Lott is ranked as a Distinguished Military Graduate in her UNA graduating class, which places her in the top 20 percent of all ROTC graduates in the U.S.

Lott is also the only female in her graduating UNA unit to receive DMG ranking.

Jose Atencio, ROTC recruiting operations officer, said Lott is one of the only females in recent years to receive the DMG ranking in the UNA program.

“It is obviously a men-dominated world, so I think that (her score) definitely opens the eyes of females,” said sophomore cadet Mary Sturtevant. “(She) motivates me more to strive harder.”

To acquire the DMG rank, seniors must pass different criteria, including a certain number of Order of Merit points, keeping a high GPA, scoring well on the Army Physical Fitness Test and participation in extracurricular activities.

“The Army looks at all of the things that you do on top of what is minimally required,” Lott said.

Receiving the rank of DMG increases the chance of cadets getting their pick of job and duty station after graduation.

Lott said she hopes to be stationed in Germany after graduating because of its central location in Europe for traveling.

She also received an Excellent score in advanced camp last summer, being the only woman to do so. This is the second-highest score cadets can place in the camp, behind Outstanding.

The camp, which is required for all juniors in the ROTC in order to become second lieutenants, is at Fort Knox, Kentucky.

Lott said despite the hard times she endured, including staying out in the field for 20 straight days, it is nothing compared to what others face in the military.

“I think (the camp) is a small price to pay to be commissioned as a second lieutenant,” she said. “It is an experience that they put you through to see how you perform under stress.”

Other awards Lott has received include Superior Cadet Decoration Award, which required her to place in the top 10 percent of her class academically, as well as the USAA Spirit Award and Cadet of the Year.

Lott said one of the awards she is most proud of is a challenge coin she received for outstanding performance in a statewide field training exercise held at Fort McClellan.

Sturtevant said Lott’s rankings do not surprise her, as she is involved with the ROTC as much as possible.

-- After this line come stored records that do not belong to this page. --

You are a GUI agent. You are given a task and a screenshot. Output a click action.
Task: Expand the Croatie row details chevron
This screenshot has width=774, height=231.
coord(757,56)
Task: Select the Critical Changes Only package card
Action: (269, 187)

“She is like a mentor,” she said. “She is always involved with the program, makes sure to get everything done in a timely manner so that it can be pushed out to the rest of the battalion (and) is very dependable and responsible.”

Atencio said she impressed him upon entering the program after transferring from Bevill State Community College.

“She was one of those quality cadets that we (could) see in scholarly, athletic and leadership abilities,” he said.

Atencio said some of her best attributes are leadership and loyalty.

“Any commander I think will be pleased to have her as a platoon leader, because they will need someone with spirit,” he said. “As she moves up in rank, I think that she will do well in command and in leading others.”

Lott said she sometimes ponders whether or not she would go back and change moments in her life.

“There (are) things I would want to change, but, on the other side, if I had not have done them, I probably would not be where I am now,” she said.